Needless to say I have been on full time cooking duties ever since; cooking is a task I almost reluctantly admit is not my routine job in our house. I love cooking, but our usual division of labour results in the man of the house making most of the weekday meals while I deal with homework, housework and other exciting domestic dues.
Here are my 'week in a day' efforts: a few dishes where all the hard work is done on Sunday so they can be quickly finished during the week.
Slow Cooked Pork Belly - Yes this is as delicious as it looks!
Preheat the oven to 160degrees C. Start with a couple of 400g pieces of raw, boneless pork belly and a tightly fitting, high sided oven dish. Mix 5 tablespoons of soy sauce, 2 tablespoons brown sugar, 2 tablespoons cider vinegar, 2 teaspoons ground allspice and 3 star anise. Place in the oven dish, add the pork belly pieces and turn them over to evenly coat. Add half a cup of boiling water to the dish and cover in cooking foil. Bake for 4 hours, checking every hour or so to see it has not dried out. Add more water if required.
Once cooked set aside to cool before placing in a covered container and refrigerating until required. Reheat for 20 minutes in an oven set to 180deg. C.
We had two meals from this: Pork belly with roast yams, and Shredded Pork belly Tortillas (pictured below).
Next I made a multi purpose mince recipe. From this we had two pasta dishes (pictured below)
For this one I sauteed sliced carrots and celery before adding and reheating the mince in the pan and serving it with home made spaghetti.
Since all the other dishes were quite meaty, I made a quick and easy Pumpkin curry.
1 small or half a large pumpkin - I used a butternut 'cos it's my favourite!
1 large onion
2 tablespoons oil
2 teaspoons each ground coriander and cumin
1 clove garlic
a 420g can of coconut cream
salt and pepper to taste
a handful of chopped fresh coriander to serve.
Finely slice the onion and saute it in the oil. Add the chopped garlic and cook with out letting the vegetables colour.
Add the spices and briefly fry before adding the skinned and diced pumpkin.
Toss around the pan to coat with oil and begin to cook.
Add the can of coconut cream to the pan with an additional half can of water.

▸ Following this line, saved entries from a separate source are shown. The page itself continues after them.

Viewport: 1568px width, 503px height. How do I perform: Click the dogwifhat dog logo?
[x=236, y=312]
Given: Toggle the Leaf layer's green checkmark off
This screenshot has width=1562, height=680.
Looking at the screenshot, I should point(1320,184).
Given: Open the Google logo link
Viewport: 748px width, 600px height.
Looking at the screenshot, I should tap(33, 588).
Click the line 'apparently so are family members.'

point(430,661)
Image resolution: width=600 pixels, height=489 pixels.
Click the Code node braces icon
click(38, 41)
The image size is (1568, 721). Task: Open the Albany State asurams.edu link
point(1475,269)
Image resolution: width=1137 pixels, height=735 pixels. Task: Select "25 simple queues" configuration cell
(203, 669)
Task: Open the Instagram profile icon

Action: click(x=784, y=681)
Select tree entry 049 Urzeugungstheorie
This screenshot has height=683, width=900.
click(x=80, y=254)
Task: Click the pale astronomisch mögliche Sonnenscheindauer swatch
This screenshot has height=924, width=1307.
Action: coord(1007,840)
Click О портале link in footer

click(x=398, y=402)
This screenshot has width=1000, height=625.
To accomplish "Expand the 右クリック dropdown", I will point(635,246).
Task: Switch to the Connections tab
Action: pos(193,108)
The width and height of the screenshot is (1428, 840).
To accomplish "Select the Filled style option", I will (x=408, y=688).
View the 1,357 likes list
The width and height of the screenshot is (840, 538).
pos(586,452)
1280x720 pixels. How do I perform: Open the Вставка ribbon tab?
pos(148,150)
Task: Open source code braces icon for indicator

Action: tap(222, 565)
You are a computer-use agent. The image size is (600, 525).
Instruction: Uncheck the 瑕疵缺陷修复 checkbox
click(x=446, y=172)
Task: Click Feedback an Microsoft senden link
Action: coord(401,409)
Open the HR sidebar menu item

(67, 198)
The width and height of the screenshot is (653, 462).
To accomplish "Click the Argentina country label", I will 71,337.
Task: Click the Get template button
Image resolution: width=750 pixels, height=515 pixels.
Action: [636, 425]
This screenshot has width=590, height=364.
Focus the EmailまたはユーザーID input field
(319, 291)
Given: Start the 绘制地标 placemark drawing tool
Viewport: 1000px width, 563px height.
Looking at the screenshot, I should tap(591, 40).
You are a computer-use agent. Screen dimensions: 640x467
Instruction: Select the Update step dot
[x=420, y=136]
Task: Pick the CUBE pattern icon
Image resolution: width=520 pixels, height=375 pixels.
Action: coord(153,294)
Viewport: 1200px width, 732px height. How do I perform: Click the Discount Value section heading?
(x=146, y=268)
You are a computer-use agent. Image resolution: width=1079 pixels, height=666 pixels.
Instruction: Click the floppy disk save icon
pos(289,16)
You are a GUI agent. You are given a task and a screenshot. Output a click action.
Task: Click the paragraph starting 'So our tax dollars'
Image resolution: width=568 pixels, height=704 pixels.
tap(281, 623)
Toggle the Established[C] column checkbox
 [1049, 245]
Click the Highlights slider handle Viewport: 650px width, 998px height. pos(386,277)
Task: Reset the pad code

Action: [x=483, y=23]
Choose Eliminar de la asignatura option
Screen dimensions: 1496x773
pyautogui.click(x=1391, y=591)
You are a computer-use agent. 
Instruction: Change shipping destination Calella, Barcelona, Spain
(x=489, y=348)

Bring up to a simmer and cook for about 20 minutes until the pumpkin is only just cooked. Check the seasoning and add salt and pepper as required.
Transfer to a clean bowl and allow to cool before covering and storing in the fridge until required.
Gently reheat in a pot being careful not to break the pumpkin pieces up to much. Sprinkle with fresh chopped coriander to serve.
Lastly I quickly blended up some hummus to put into the lunch boxes during the last week of school term.
Blend one small, drained and rinsed can of chick peas with a clove of garlic, the juice of a lemon, salt and pepper and about half a cup of good olive oil. We don't use tahini in our hummus as we have a sesame allergy sufferer. It tastes fine without it.
Yes, all this cooking did take up a large part of my Sunday, but getting it all done made the last week of school term so much easier. Nothing worse than getting home late with a small, ravenous child in tow and staring into the fridge wondering what to cook.